▶ DIRECTIONS FOR THIS TASK
Find and copy each line of the records where the string "field" shows up.

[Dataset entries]
»»
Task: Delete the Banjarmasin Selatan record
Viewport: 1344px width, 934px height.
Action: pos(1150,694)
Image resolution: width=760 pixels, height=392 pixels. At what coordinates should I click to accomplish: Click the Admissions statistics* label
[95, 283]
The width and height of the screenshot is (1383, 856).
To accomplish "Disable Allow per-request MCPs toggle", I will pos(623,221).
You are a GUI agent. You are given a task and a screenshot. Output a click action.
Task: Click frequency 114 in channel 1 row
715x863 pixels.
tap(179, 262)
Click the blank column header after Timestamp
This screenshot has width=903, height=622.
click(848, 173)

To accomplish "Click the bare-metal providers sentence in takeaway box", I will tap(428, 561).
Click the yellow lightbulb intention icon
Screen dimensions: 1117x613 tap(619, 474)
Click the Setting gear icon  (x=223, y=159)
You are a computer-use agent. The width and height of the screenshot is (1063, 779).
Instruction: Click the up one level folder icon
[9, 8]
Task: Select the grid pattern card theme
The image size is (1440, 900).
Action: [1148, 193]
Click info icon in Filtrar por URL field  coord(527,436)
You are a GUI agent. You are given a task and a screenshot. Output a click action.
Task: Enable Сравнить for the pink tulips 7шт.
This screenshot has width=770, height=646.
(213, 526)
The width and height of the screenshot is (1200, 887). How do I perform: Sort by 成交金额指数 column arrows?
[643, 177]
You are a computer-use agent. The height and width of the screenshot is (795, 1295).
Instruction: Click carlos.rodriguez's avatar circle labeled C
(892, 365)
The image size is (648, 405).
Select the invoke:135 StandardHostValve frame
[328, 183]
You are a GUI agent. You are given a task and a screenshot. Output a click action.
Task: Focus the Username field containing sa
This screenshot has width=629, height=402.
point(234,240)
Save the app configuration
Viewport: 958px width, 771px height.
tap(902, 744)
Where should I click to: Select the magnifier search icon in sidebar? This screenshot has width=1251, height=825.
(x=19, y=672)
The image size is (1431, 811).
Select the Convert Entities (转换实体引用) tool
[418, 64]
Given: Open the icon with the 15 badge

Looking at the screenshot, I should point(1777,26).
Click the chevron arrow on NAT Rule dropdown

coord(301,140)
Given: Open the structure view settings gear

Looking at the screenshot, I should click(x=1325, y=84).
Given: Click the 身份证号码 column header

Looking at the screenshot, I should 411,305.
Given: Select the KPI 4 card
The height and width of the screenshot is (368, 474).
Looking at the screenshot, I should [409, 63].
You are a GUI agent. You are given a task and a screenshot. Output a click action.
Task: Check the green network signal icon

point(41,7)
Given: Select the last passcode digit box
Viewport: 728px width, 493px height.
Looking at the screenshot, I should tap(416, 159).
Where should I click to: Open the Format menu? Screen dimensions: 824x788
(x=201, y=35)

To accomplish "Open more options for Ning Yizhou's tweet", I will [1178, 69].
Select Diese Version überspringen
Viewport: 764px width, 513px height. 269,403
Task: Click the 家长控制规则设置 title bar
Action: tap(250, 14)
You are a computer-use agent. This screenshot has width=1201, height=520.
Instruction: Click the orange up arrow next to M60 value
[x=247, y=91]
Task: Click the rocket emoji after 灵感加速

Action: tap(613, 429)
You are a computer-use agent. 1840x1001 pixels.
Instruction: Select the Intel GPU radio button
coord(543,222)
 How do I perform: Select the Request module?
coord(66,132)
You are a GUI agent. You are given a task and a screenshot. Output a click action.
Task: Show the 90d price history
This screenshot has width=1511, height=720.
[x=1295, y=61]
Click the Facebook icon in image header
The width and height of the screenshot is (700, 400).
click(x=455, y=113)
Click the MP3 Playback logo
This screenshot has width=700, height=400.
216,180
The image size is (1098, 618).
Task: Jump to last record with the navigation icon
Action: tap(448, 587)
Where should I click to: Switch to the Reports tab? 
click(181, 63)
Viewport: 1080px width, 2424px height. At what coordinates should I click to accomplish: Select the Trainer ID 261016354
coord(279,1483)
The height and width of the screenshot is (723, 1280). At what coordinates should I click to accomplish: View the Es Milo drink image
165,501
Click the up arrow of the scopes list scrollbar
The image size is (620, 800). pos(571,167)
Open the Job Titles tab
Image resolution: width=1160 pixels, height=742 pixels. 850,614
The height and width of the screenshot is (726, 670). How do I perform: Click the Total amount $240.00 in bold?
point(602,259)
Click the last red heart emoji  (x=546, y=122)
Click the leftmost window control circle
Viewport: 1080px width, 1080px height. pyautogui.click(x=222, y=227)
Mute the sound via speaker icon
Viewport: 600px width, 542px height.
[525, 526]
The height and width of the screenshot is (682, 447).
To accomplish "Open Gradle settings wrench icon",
««
▶ WRITTEN REPLY
Click info icon in Filtrar por URL field  coord(527,436)
Task: Focus the Username field containing sa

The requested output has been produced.